The Caucasus revisited (Yunusbayev et al. 2011)


This is another treasure trove of a paper, and together with Balanovsky et al. (2011) we now have a very clear picture of genetic variation in this most interesting of world regions.

Here is the ADMIXTURE analysis:

The authors also post results up to K=10 in the supplementary material, which show Druze/Bedouin/Basque-centered component. It is actually possible to push the analysis higher than K=7 without such problem components appearing, by retaining non-closely related individuals (using --genome in PLINK and then iteratively removing individuals from pairs with PI_HAT greater than some value).

Nonetheless, the components emerging from this analysis will be familiar to followers of the Dodecad Project. In terms of Dodecad v3:
  • light yellow "North East Asian"
  • orange "South East Asian"
  • brown "Neo African" or "Sub_Saharan", as there are no African hunter-gatherers
  • dark blue "North European", as there is no split of east/west Europe at this level
  • middle blue "West Asian"
  • light blue "Southwest Asian"
  • green "South Asian", but anchored on Sindhi, a population from Pakistan, due to the lack of more southern populations from India
The labels of new populations sampled in this study can be seen in brown. I particularly hope that the substantial new autosomal data will become publicly available, so that I can use them in the Dodecad Project. It will be an invaluable new resource, filling some "holes" in the Eurasian landscape (e.g., east of the Caspian; Bulgarians; several new Caucasus populations) in the Li et al. (HGDP), and Behar et al. data.

(to be continued)

UPDATE I (Y-chromosomes):


Some observations:
  • C has a concentration in the Turkic Nogays
  • The presence of D this far west is very surprising, again in the Nogays. This haplogroup has a relic distribution, with particular concentrations in Tibet, Mongolia, Japan, and Andaman Islanders.
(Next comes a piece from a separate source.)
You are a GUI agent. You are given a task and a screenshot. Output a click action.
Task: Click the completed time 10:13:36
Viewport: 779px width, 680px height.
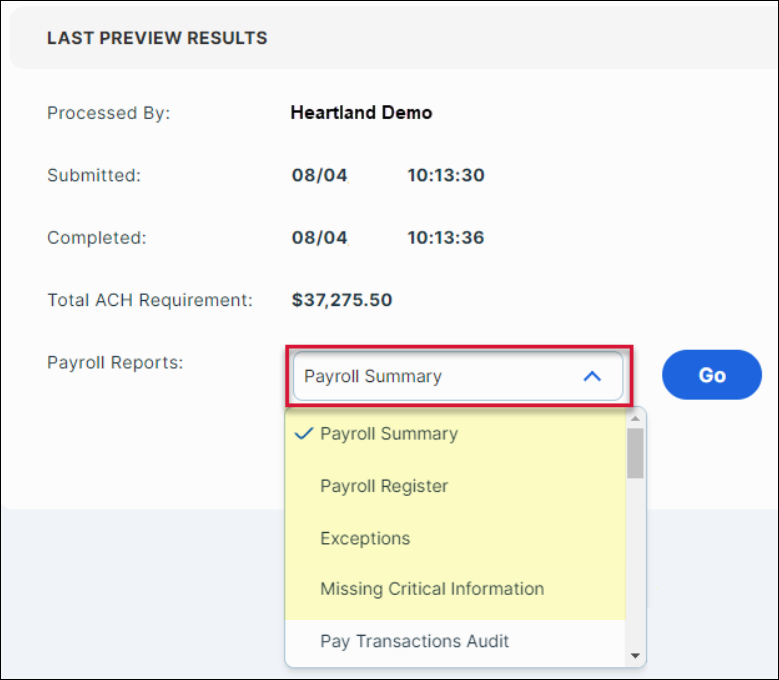(x=445, y=238)
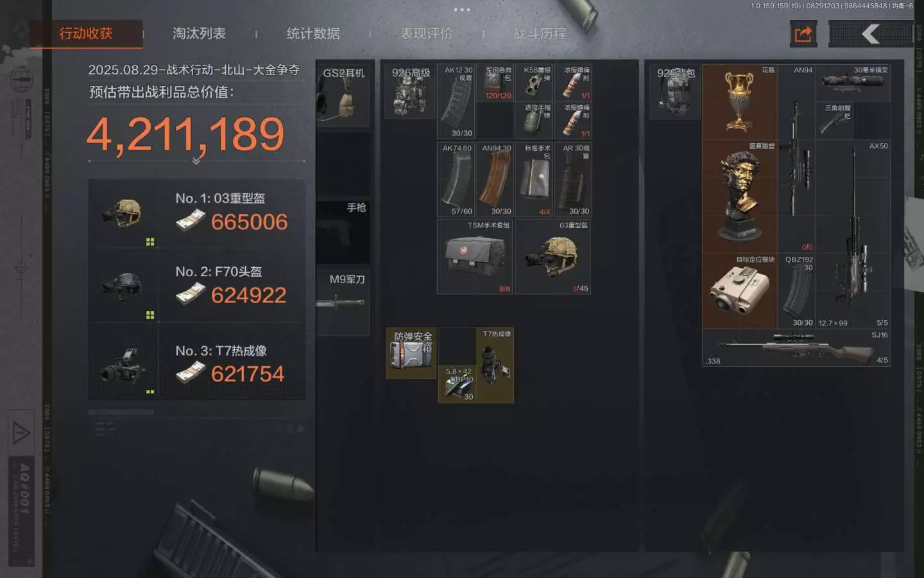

In all likelihood its presence here is linked to the Nogays' eastern origin
  • E and its subclades occurs at a very low frequency here
  • G2a has a clear West Caucasus (both north and south) concentration
  • I seems to have a mainly West Caucasus distribution as well; this is a common European haplogroup; it has quite elevated frequencies among the Andis and Kara Nogays. It would be interesting to discover some historical correlate for the presence of I in Kara Nogays but not Kuban Nogays and in Andis but not in most of the NE Caucasus
  • J1 has the expected Northeast Caucasus nexus. This haplogroup is bimodal, with a mode in Arabians and a secondary mode in NE Caucasus. Note the paucity of J1e-P58, the reverse of the situation of Arabians; I've noted before the likely association of the P58 clade with Semitic languages.
  • The extreme concentration of J2 in Chechens and Ingush are probably associated with low variance. Apart from these atypical populations, a substantial presence of this haplogroup can be found in the NW/S Caucasus in different populations and in the form of different subclades.
  • The new LT mystery clade has its usual low-frequency wide distribution
  • N occurs in Nogays as expected, and, like C, also in the NW Caucasus. This probably also represents an eastern influence, probably associated not only with the Nogays but also with various Tatar influences on the Caucasus.
  • Q occurs widely in the NW Caucasus but only in 1 Nogay. Perhaps this is more of a Tatar marker, although a finer-scale resolution of this haplogroup is really necessary.
  • R1a-related lineages occur less frequently here among eastern Slavs, a main reason for the disconnect between the Eastern European plain and the Caucasus. There does, however, appear to be good diversity here, with the presence of R1a*, R1a1-M198*, Note again how the Iranic Ossetians (both North and South) have almost no R1a1 compared to both their NW Caucasian and S Caucasian neighbors, again, suggesting that this may not have been an important Alan or steppe Iranian lineage, at least during the late antique time horizon. The occurrence of R1a1f-M458 may represent Slavic influence in the NW Caucasus.
  • R1b-related lineages seem ubuiquitous in the Caucasus. R-M73 occurs substantially in Kara Nogays and Balkars, an apparent link with Central Asia where this haplogroup occurs frequently.
UPDATE II (Caucasus-Eastern Europe discontinuity)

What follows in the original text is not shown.